Drugs approved for children were twice as likely to have serious post-approval
risks as other medications.(2)
http://www.peta-online.org/mc/facts/fsae11.html
Their source for the 205,000 figure
is something called "Naked Empress: Or the Great Medical Fraud", by
someone named Hans Ruesch. In a side note, this figure, along with the
standard sleazy misrepresentation of the GAO's study, turns up all over the
Internet. But Ruesch's book was published in 1982, while the GAO report
was published in 1990. The appearance of this number as part of a
deliberately false interpretation of the GAO
report is the classic example of
what I mean when I refer to dishonest activists simply copying one another's
pages as their "sources".
But the obvious problem with the 205,000 figure is that it is intended
deliberately to overstate the magnitude of the falsely claimed
"failure" of testing on animals. In fact, the U.S. FDA, and all
other national drug certification agencies, approve molecular compounds,
not branded products. And according to the FDA's own pages, the number of
compounds approved over a 20-year interval was only 543:
During the period 1981 to 2000, we approved 543 new molecular entities.

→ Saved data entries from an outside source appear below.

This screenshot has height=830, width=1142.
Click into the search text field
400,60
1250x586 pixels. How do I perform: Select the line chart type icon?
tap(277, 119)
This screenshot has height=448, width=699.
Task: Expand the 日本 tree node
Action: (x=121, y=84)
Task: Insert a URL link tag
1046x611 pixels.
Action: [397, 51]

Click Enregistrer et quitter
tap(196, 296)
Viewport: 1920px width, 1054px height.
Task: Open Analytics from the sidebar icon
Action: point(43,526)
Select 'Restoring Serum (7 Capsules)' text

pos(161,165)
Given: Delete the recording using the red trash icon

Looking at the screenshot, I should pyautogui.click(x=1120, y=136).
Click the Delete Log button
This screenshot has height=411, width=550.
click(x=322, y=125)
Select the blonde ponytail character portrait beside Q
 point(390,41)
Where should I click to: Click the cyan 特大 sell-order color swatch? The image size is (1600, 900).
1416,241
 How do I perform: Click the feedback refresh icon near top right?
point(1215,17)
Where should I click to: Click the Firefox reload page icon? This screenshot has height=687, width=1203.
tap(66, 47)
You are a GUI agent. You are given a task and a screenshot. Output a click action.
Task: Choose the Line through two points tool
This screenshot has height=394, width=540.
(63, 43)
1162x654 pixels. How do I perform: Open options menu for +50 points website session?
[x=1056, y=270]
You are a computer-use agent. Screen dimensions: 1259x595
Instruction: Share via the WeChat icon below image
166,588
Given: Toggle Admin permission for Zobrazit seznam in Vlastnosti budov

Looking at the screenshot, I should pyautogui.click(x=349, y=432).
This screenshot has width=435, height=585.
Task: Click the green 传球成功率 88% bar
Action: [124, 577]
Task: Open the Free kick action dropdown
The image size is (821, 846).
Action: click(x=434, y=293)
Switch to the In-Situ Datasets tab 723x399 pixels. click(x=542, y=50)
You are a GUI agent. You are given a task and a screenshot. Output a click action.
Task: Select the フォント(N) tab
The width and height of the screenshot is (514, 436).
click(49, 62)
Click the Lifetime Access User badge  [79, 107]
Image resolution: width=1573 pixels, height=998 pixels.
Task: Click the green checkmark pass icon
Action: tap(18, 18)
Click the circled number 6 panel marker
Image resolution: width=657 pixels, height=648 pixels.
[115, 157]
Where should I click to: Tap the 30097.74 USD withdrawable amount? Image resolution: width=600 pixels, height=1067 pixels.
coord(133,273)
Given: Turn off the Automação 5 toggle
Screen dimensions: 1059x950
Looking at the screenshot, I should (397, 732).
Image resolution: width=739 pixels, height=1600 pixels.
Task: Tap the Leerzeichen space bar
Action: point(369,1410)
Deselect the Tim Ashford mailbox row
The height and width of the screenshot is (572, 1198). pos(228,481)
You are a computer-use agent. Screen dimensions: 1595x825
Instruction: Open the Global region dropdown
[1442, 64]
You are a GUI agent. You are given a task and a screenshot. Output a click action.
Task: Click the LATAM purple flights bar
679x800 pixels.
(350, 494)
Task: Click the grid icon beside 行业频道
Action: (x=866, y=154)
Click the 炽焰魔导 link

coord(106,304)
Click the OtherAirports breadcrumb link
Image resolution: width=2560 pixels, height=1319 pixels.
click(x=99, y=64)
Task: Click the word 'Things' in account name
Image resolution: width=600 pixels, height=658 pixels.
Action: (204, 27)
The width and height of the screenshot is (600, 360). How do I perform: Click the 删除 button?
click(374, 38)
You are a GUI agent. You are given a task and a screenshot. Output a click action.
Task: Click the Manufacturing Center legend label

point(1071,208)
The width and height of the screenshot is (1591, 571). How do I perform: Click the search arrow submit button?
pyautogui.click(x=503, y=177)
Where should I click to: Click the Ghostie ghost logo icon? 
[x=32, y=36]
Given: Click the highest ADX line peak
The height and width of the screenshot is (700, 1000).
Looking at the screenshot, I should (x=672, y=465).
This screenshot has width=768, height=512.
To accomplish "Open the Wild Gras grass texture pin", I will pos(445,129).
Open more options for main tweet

Fourteen of these, or 2.6 percent, were withdrawn for safety reasons after joint
FDA-manufacturer review. The record of withdrawal of drugs approved in recent
years is similar to previous periods when we were criticized for taking too long
to review drug applications. Nonetheless,
the increased number of drugs and the large number of patients taking multiple
drugs have created the potential for more drug safety problems.
http://www.fda.gov/cder/reports/RTN2000/RTN2000-3.HTM
- DrugRecallsandWithdraw
For the rest, PeTA is just doing
the garden variety "AR" lying by omission, first failing to point out
that any withdrawn or relabeled drug also passed at least three phases of
testing on humans before being approved by the FDA, and also omitting to point
out that the overwhelming majority of the drugs that had problems were relabeled
and remained available for prescription to humans.
There's another point I'm curious
about. In the U.S., the FDA also exercises approval authority over
veterinary drugs. I would be very interested to know if any of the drugs
referred to in the 1990 GAO study were veterinary drugs.